The Custom House, another new/old gallery, has jumped into the thick of things under the direction of Claudia Pennington, executive director of Key West Art & Historical Society. Seventeen local female artists are exhibited on the second floor of the newly renovated Custom House Building.

Friday night's champagne and dessert reception was well attended by locals and visiting women. I was pleasantly surprised to see the representation of long-time artists like Irma Quigley, Helen Harrison, Suzie DePoo, Roberta Marks, and Judi Bradford, plus the newer (to me) Katherine Jill Johnson, Jane Rohrschneider and Kim Northrop.

Ann Labriola, owner of the Nut House and a landscape artist has a wonderful small piece called "The Blues," a hanging sculpture of saxophones, sand and blue paint that appealed to my music connections. I hope she'll do more.

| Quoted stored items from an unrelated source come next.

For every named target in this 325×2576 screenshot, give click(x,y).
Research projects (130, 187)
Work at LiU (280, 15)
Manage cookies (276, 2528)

A mixed-media piece by Roberta Marks called "Precious Times" caused a discussion between artist Judi Bradford and me. Judi felt Roberta was explaining how we could choose our moments, to be scattered or relaxing. I felt Roberta was showing the difference between being here as a tourist, which can be relaxing, sunny and very tropical, to living here as a working stiff, which makes it dark, everything falling apart with electric wires making us come unraveled. You need to see this one for yourself.

You owe it to yourself to take some time and see what other women are doing and saying at these great selections of women's art.